Compito richiesto A: Puoi ricopiare, dal brano sulla Chiesa e la civiltà, tutto il testo che va da "La civiltà vera" giù fino a "e da corsa."?
Compito richiesto B: Puoi prolungare il brano su Chiesa e civiltà, riprendendo subito dopo la sua ultima frase?

L’impero della Chiesa
La Chiesa e la civiltà hanno, senza dubbio, un loro elemento proprio, indifferente all’altra: la questione dommatica se lo Spirito Santo proceda da o per il Figlio, è estranea alla civiltà; lo stabilimento del telefono internazionale è estraneo alla Chiesa. Ciò avviene perchè in questa avvi un elemento dommatico, assoluto e trascendente; e nella civiltà entra un elemento semplicemente tecnico.

Peraltro tutto ciò non toglie nè diminuisce affatto il grande principio: la vera religione è la base ed il presidio della vera civiltà, perchè la vera religione è la vera moralità senza di cui la civiltà non può essere che parziale e materiale, quindi manchevole nel più e nel meglio della vita sociale.
La civiltà vera e perfetta risulta da un insieme organico di principii e di fatti morali e materiali: insieme oltremodo complesso e molteplice, che va dal retto funzionamento dell’autorità politica e domestica sino alla rete delle pubbliche comunicazioni ed al buon servizio della nettezza urbana. Ma quanto varrebbe per meritare il titolo di civile ad un popolo, che in esso l’igiene e l’agiatezza raggiungessero la perfezione esistente nel palazzo di un miliardario nord-americano, se in quel popolo mancasse la moralità; sicchè le sue istituzioni, leggi ed usanze fossero immorali od anche amorali, cioè facessero o lasciassero trionfare l’immoralità? Un tal popolo darebbe lo spettacolo di una di quelle stalle signorili, dove ammiransi la pulizia, la comodità, il lusso in cui vivono eleganti e costose bestie da tiro e da corsa.
Dunque la parte più nobile della civiltà, che è la vita morale dei popoli e degli individui, perchè sia logica e stabile, deve fondarsi su di un principio superiore al devenire ed al volere umano, alla vece assidua di partiti e di sistemi che si succedono al governo di una società civile. E ciò solo può darlo la religione la di cui moralità parte direttamente da Dio, verità e giustizia assoluta, immanente, immutabile, a cui ogni uomo, ogni popolo, ogni tempo debbono inchinarsi e sottostare.
Il naturale sentimento dei popoli fu sempre concorde nel riconoscere questa verità fondamentale della civiltà; onde l’età antichissima, l’antica, la media lo riconobbero solennemente e stabilmente lo praticarono; e la stessa età moderna, che ha voluto eliminare la religione come una base dal suo sistema sociale, e così spesso la combatte, pure non può esimersi di fatto da tutta la tradizione e da tutta la coscienza umana; onde ancor oggi i sovrani trovano indispensabile di fondare il loro principio di autorità non solo sulla volontà — spesso cotanto ondulatoria e sussultoria — delle nazioni, ma anche, e prima, sulla grazia di Dio.
Ecco perchè la religione è l’anima della civiltà, e tutto il resto non è che il corpo. E se questo vale in genere per la religione, tanto più vale per il cristianesimo e per la sua storica organizzazione, la Chiesa.

Dati disponibili:
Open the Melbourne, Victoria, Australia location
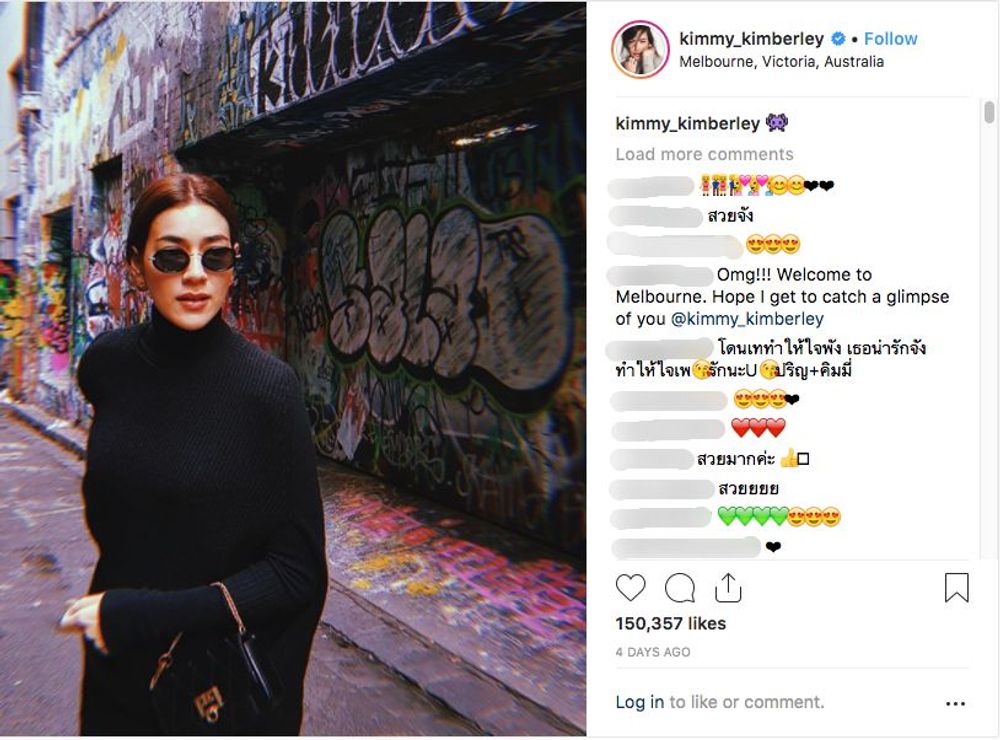pyautogui.click(x=781, y=62)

Risultato atteso A:
La civiltà vera e perfetta risulta da un insieme organico di principii e di fatti morali e materiali: insieme oltremodo complesso e molteplice, che va dal retto funzionamento dell’autorità politica e domestica sino alla rete delle pubbliche comunicazioni ed al buon servizio della nettezza urbana. Ma quanto varrebbe per meritare il titolo di civile ad un popolo, che in esso l’igiene e l’agiatezza raggiungessero la perfezione esistente nel palazzo di un miliardario nord-americano, se in quel popolo mancasse la moralità; sicchè le sue istituzioni, leggi ed usanze fossero immorali od anche amorali, cioè facessero o lasciassero trionfare l’immoralità? Un tal popolo darebbe lo spettacolo di una di quelle stalle signorili, dove ammiransi la pulizia, la comodità, il lusso in cui vivono eleganti e costose bestie da tiro e da corsa.

Risultato atteso B:
La Chiesa — in uno spazio che dura almeno, da Costantino alla rivoluzione francese, quindici secoli — è stata ufficialmente e realmente la madre, la nutrice, la tutrice della civiltà europea, cioè della più alta civiltà umana.
Ed oggi, dopo più di un secolo di fiera lotta mossa dal paganesimo (già morto e sepolto in una sua forma storica, nè morto nè sepolto nella sua essenza) dell’ultima forma, il “laicismo”, — oggi, nonostante la crisi anticristiana della nostra società, l’anima del cristianesimo (giova ripeterlo) sopravvive indomita in cento criterii, in cento fatti sociali, e non solo nelle formole ufficiali cui or ora accennavamo.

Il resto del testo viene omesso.